## The problem
Repeat the lines from the one containing "Task: Select the line chart type icon" through the end of the records, including both ends, and omit the pictures.

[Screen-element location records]
☆ ☆ ☆ ☆ ☆ ☆ ☆

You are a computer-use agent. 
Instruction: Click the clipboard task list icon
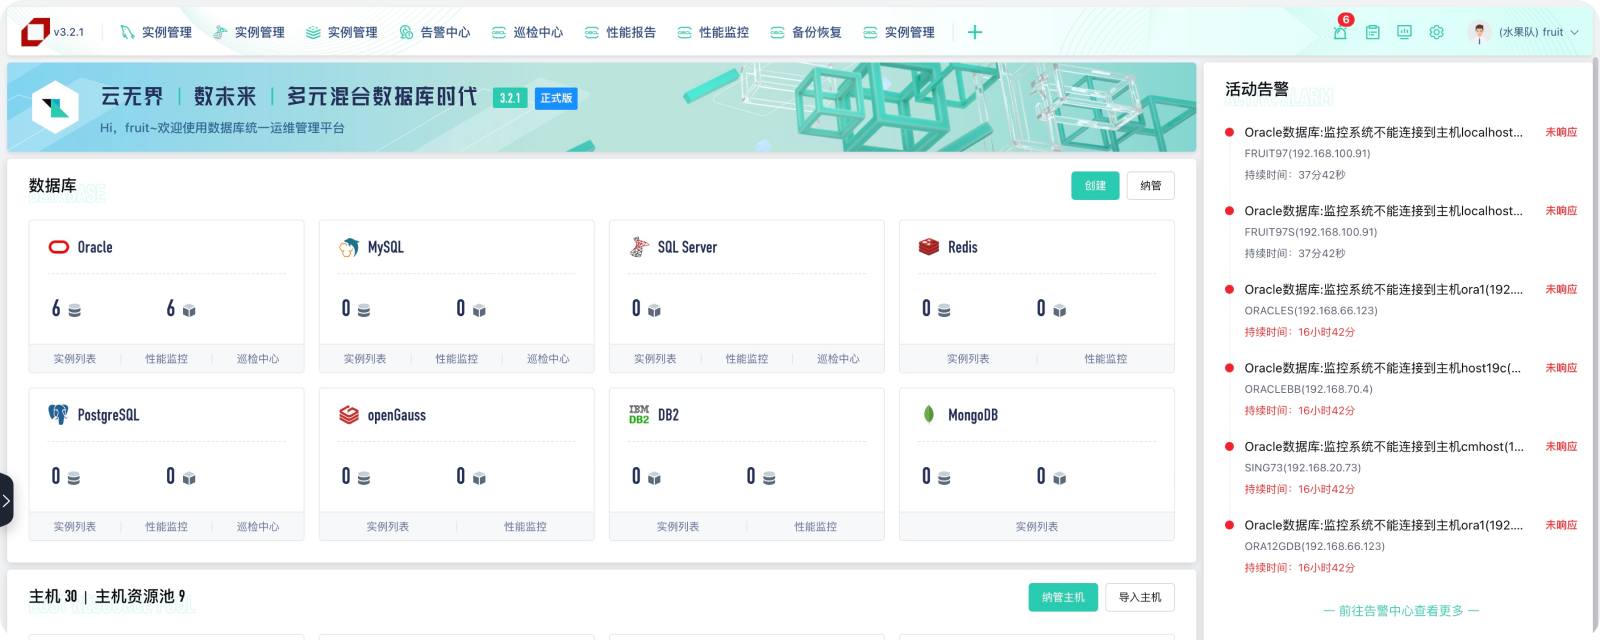[x=1373, y=32]
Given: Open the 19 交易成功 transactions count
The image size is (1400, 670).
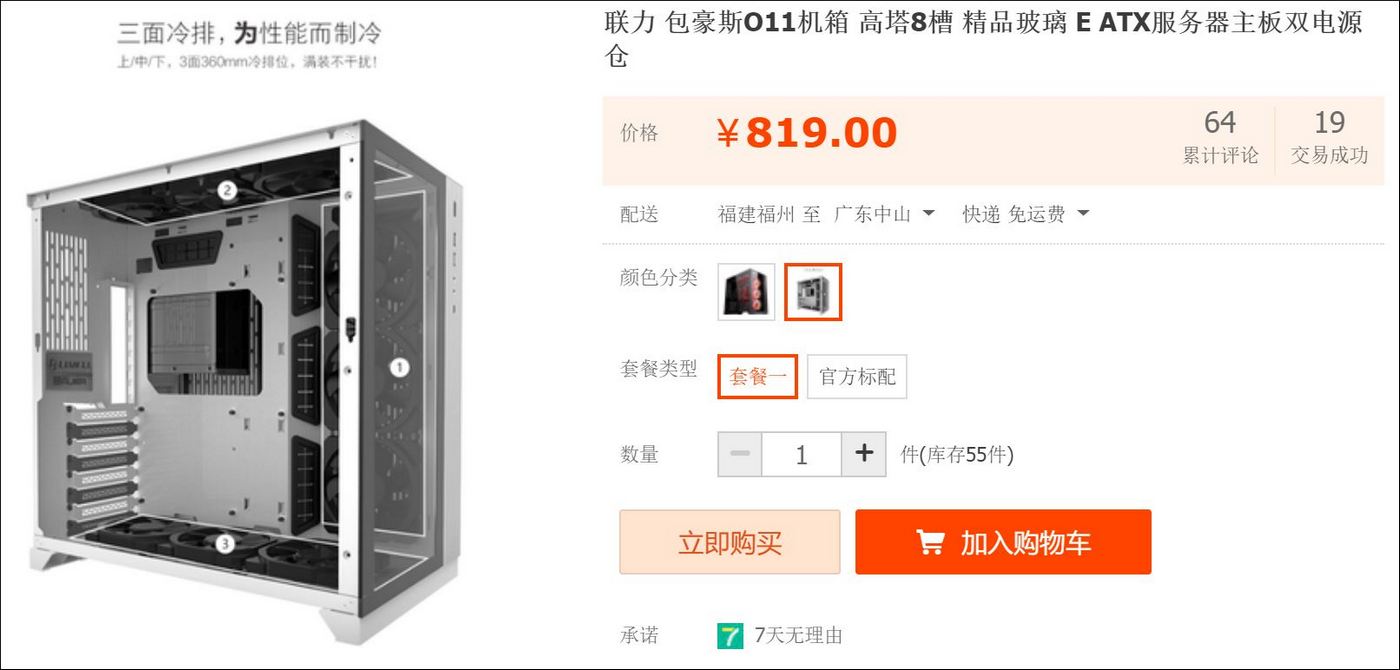Looking at the screenshot, I should [1329, 138].

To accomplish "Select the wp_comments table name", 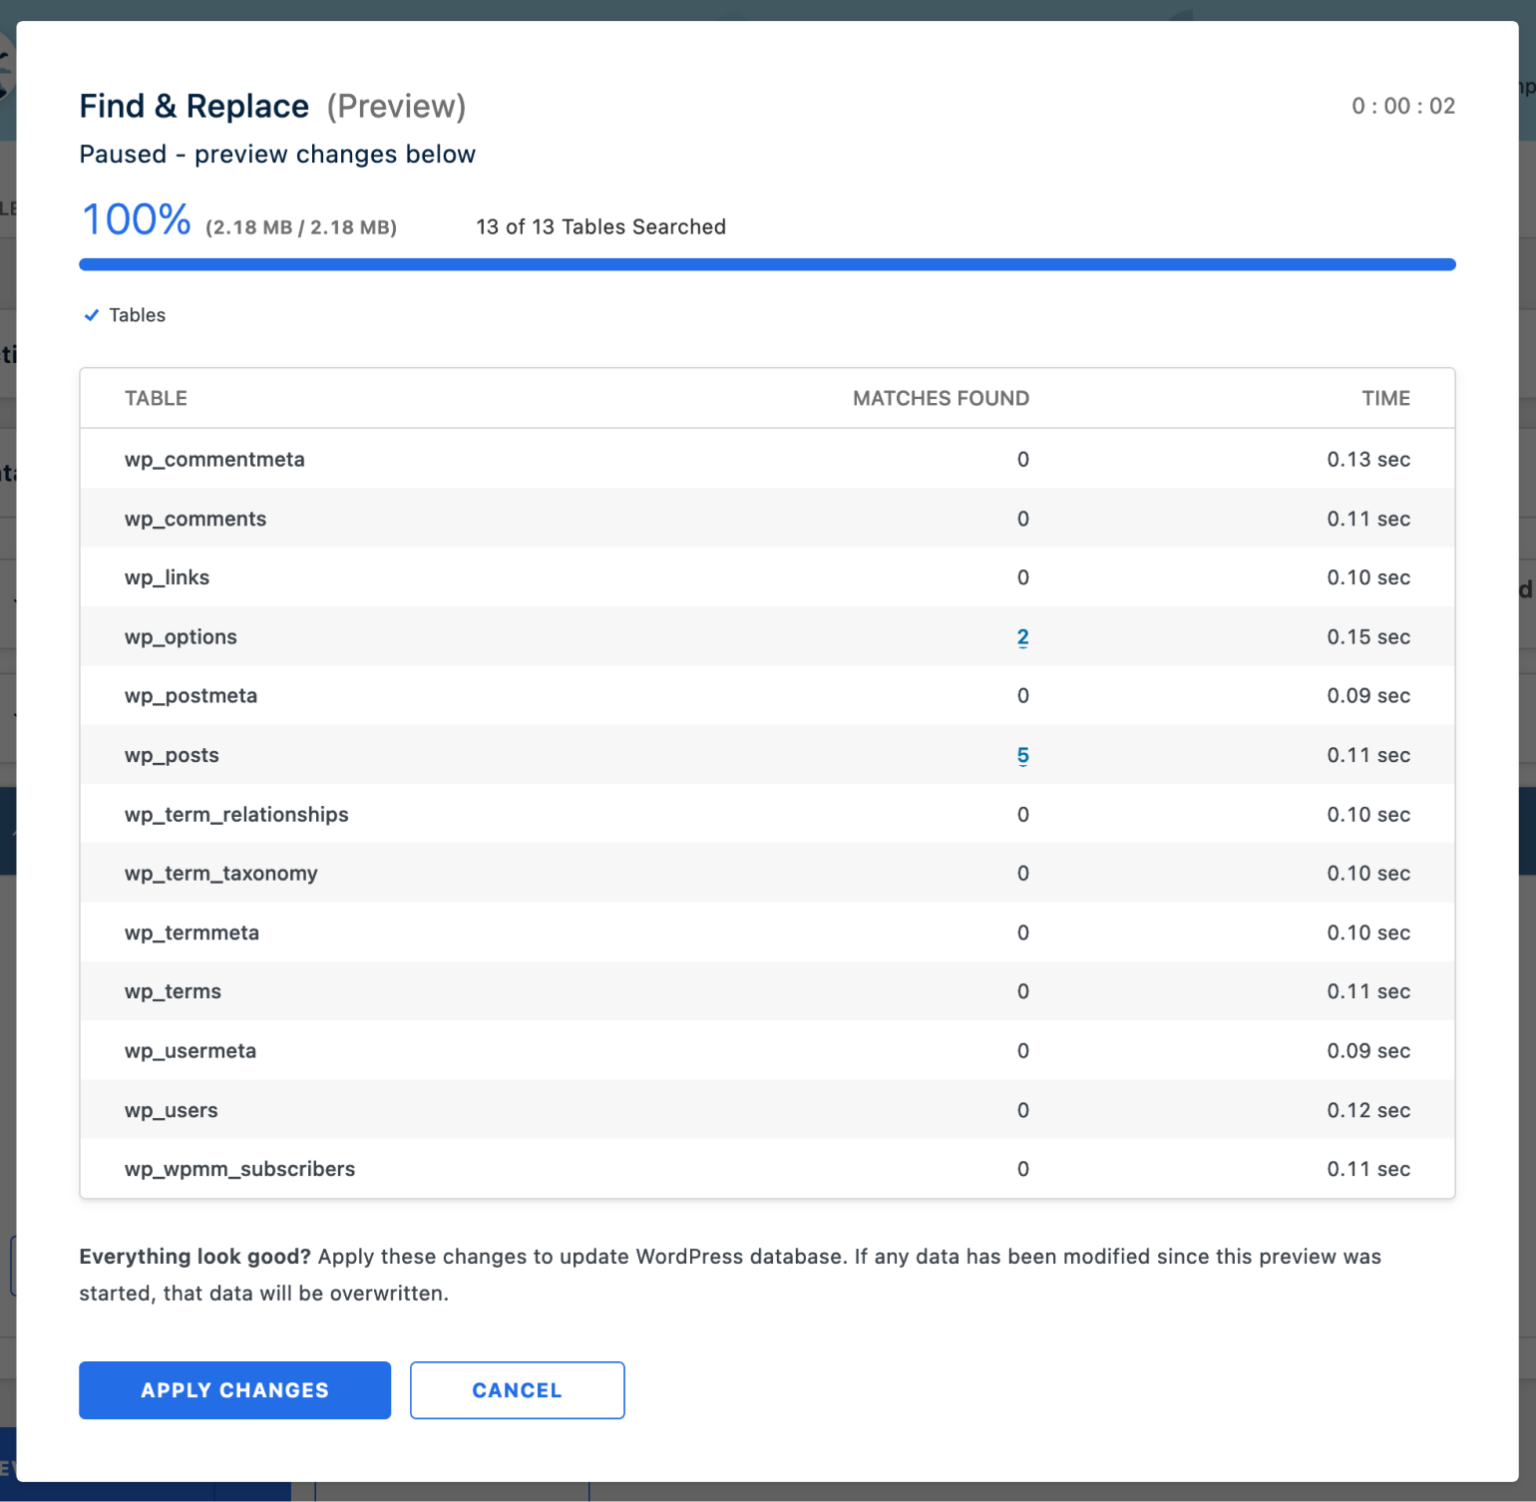I will tap(195, 519).
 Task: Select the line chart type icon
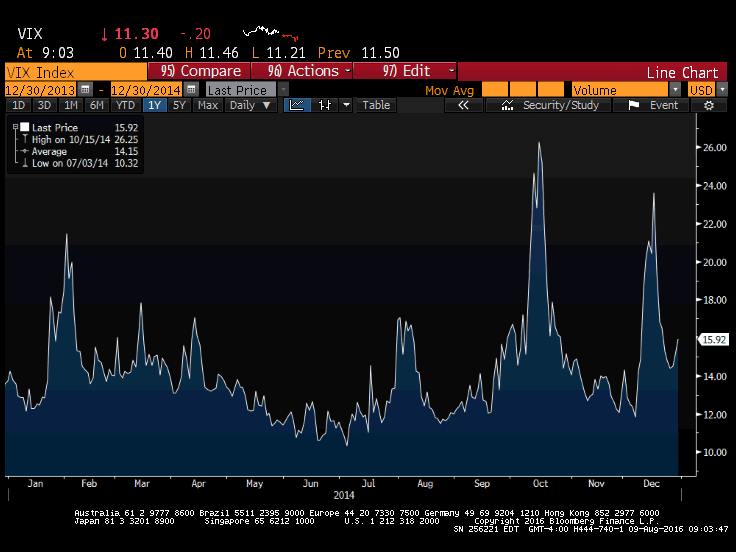pyautogui.click(x=297, y=105)
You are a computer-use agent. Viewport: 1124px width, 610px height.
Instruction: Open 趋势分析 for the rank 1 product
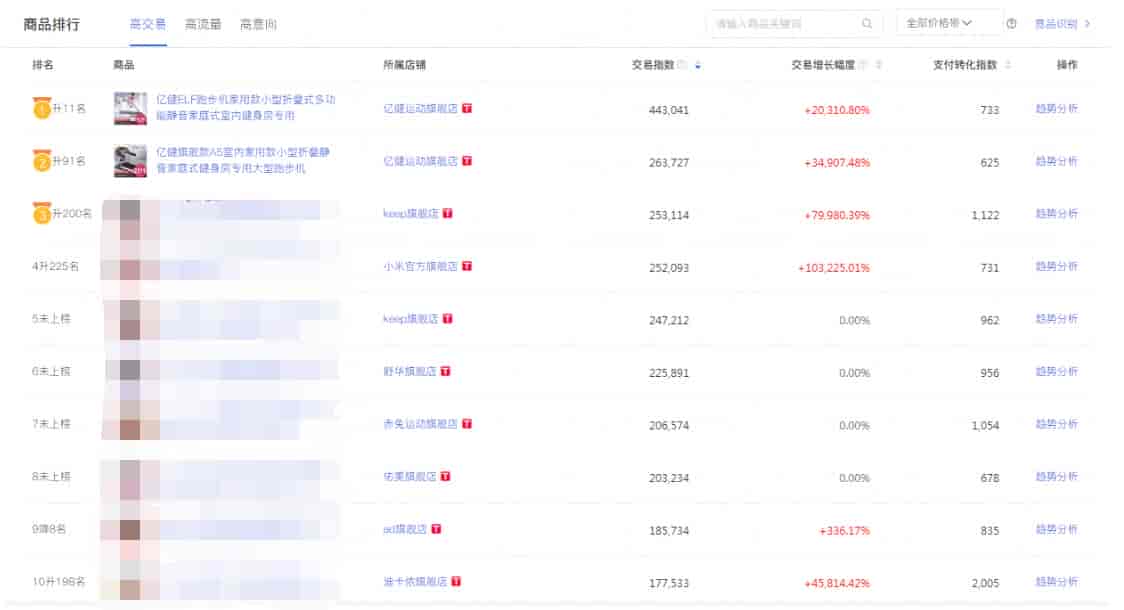pyautogui.click(x=1056, y=109)
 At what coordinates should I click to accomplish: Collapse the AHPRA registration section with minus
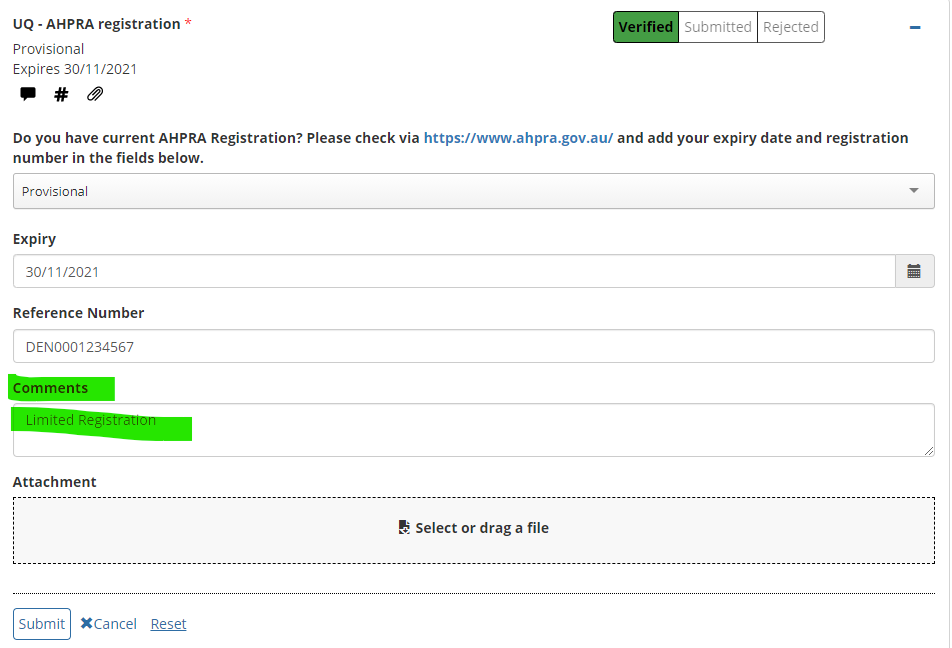[914, 28]
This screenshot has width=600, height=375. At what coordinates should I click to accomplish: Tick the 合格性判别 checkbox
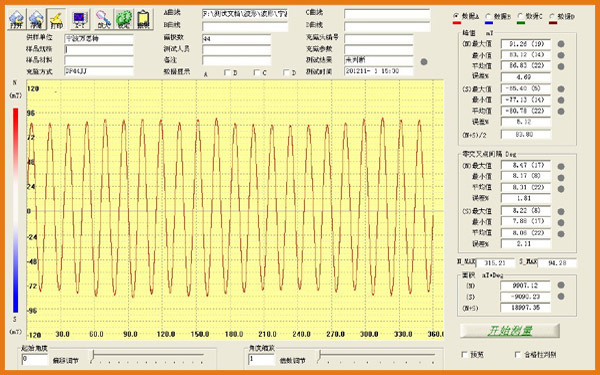point(518,355)
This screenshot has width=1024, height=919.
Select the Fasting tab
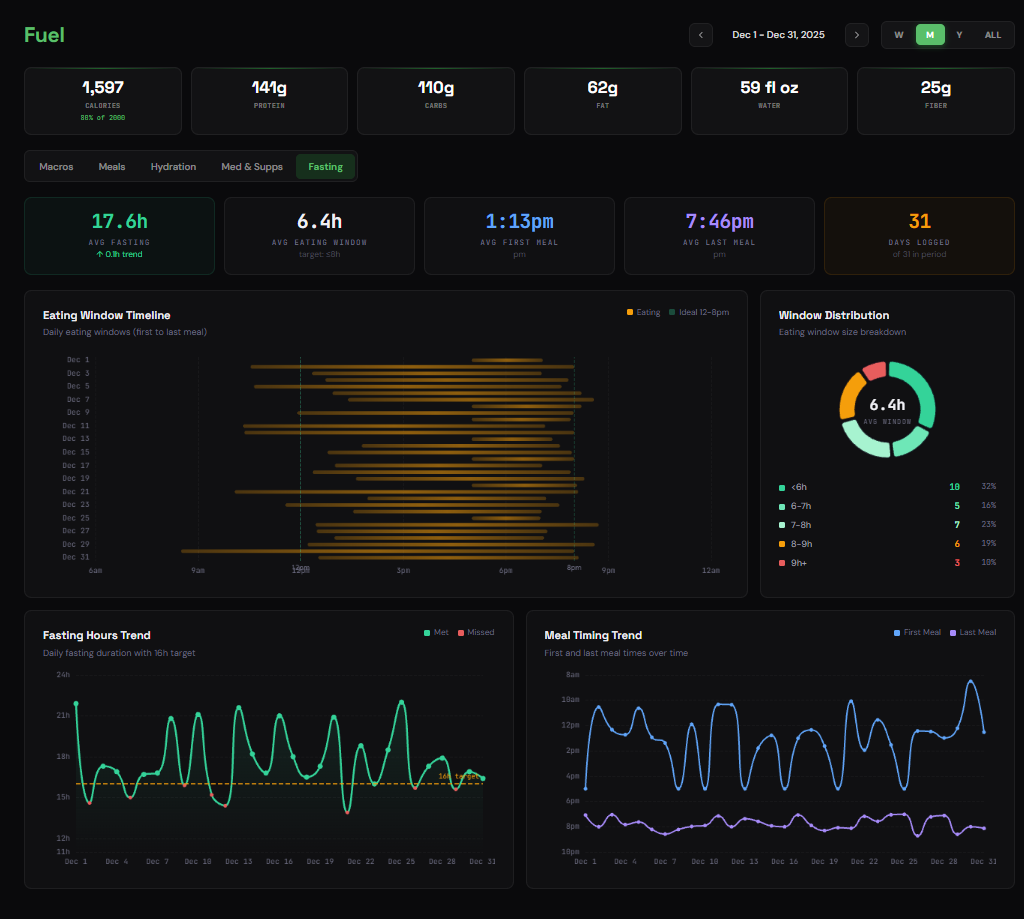[x=325, y=167]
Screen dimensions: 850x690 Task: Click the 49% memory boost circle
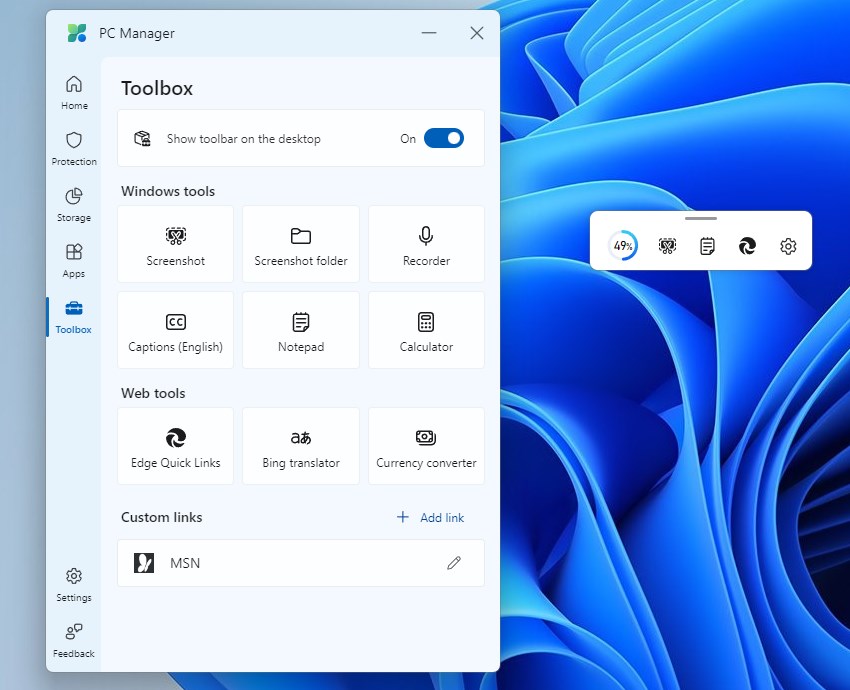tap(622, 244)
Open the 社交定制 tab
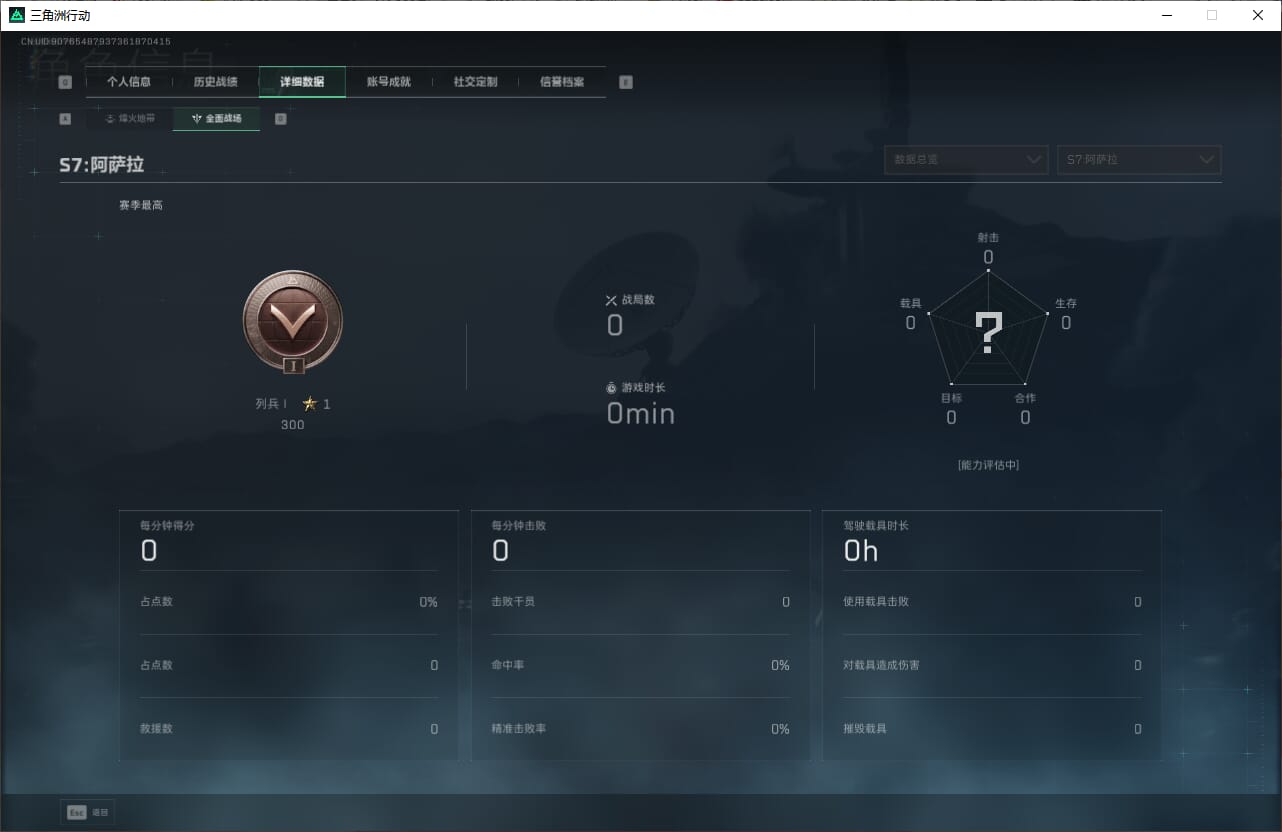This screenshot has height=832, width=1282. click(475, 82)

☆ ☆ ☆ ☆ ☆ ☆ ☆

## Problem solution
 Task: Select the line chart type icon
pyautogui.click(x=297, y=105)
You are a computer-use agent. Viewport: 1124px width, 610px height.
Instruction: Open 趋势分析 for the rank 1 product
pyautogui.click(x=1056, y=109)
 At what coordinates should I click to accomplish: Collapse the AHPRA registration section with minus
[914, 28]
This screenshot has width=600, height=375. At what coordinates should I click to accomplish: Tick the 合格性判别 checkbox
point(518,355)
This screenshot has width=1024, height=919.
Select the Fasting tab
[x=325, y=167]
Screen dimensions: 850x690 Task: Click the 49% memory boost circle
tap(622, 244)
Open the 社交定制 tab
This screenshot has height=832, width=1282. click(475, 82)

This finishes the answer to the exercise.